Data Contract¶
This page defines the model-facing sample produced from the GeoTIFF workflow.
The files on disk are byte-encoded rasters and a preprocessed ARGO profile
store; the loader decodes them into physical units, normalizes temperature,
and returns PyTorch tensors with the shapes below. Salinity tensors are
returned when the selected scenario needs salinity (salinity or joint).
Axes¶
Symbols used in this contract:
| Symbol | Meaning | Default |
|---|---|---|
B |
batch size after DataLoader collation |
configured by training |
D |
GLORYS depth levels | 50 |
H |
patch height in raster rows | 128 |
W |
patch width in raster columns | 128 |
The default horizontal resolution is 0.1 degrees. With H = W = 128, one
training patch covers 12.8 x 12.8 degrees.
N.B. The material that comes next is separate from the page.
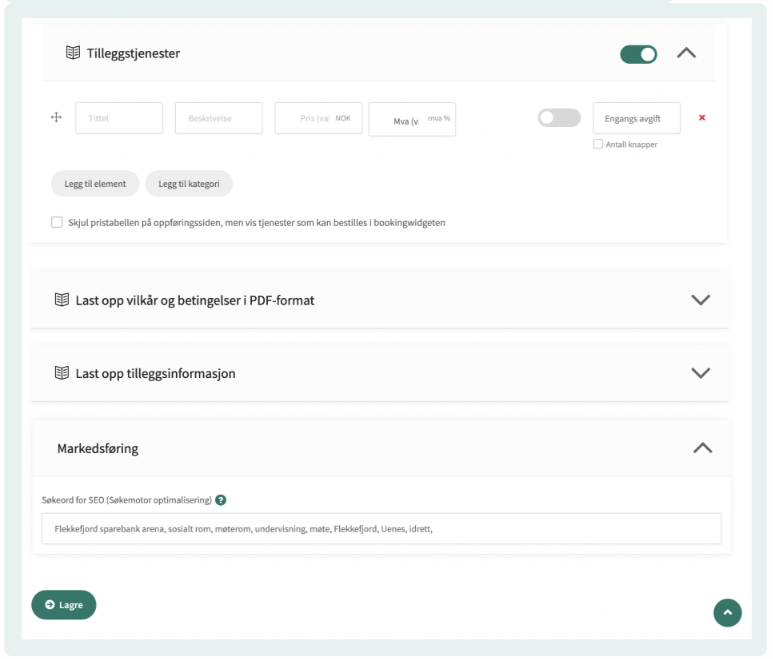
Task: Check the Skjul pristabellen checkbox
Action: pos(57,223)
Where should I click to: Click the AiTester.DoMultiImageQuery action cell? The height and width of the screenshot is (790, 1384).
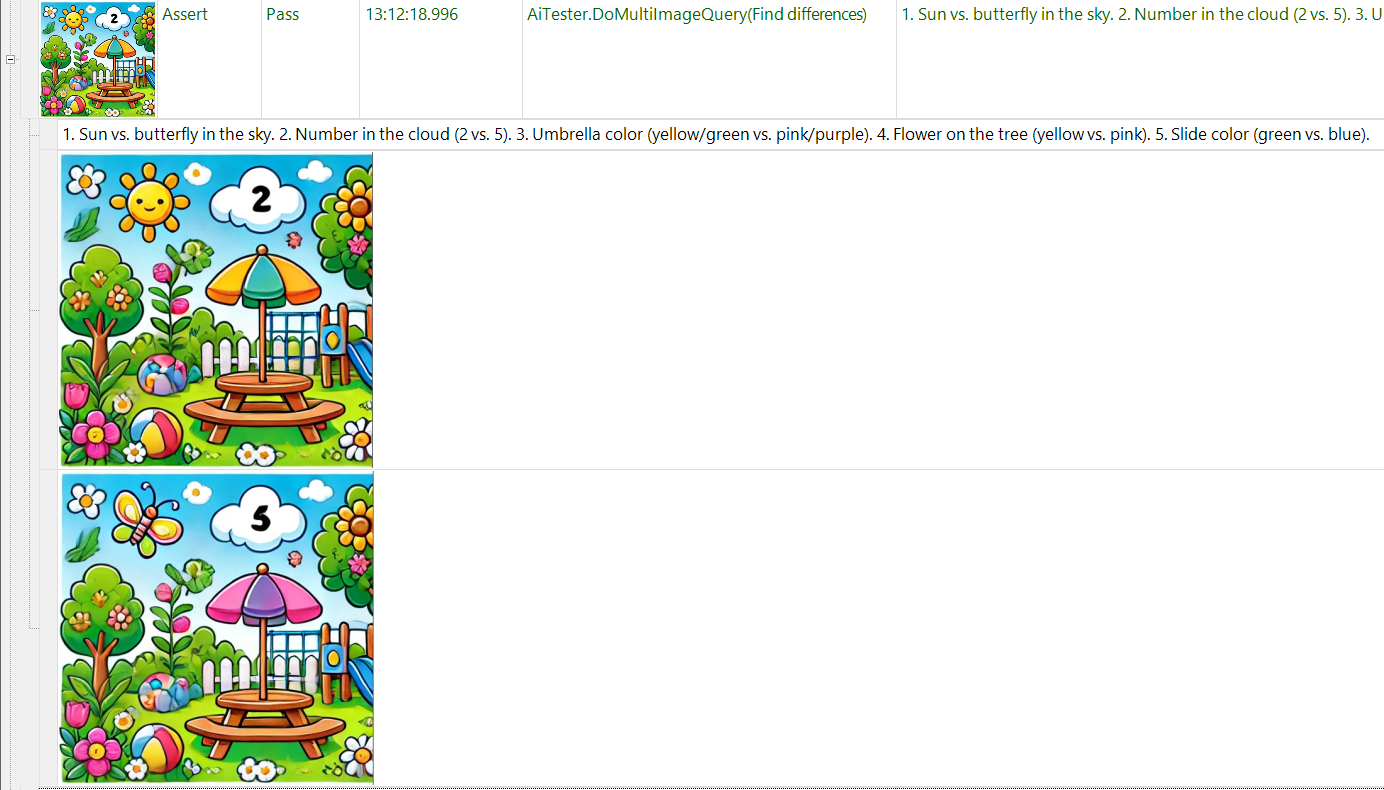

The default GeoTIFF patch stride is
32 pixels, so neighboring patches overlap by 75% of a tile.
Sample Keys¶
Each dataset item is a dictionary. After collation, tensor keys gain a leading
batch dimension. data.dataset.output.fields controls which physical fields are loaded: temperature uses x/y, salinity-only uses only the salinity keys, and joint uses both groups.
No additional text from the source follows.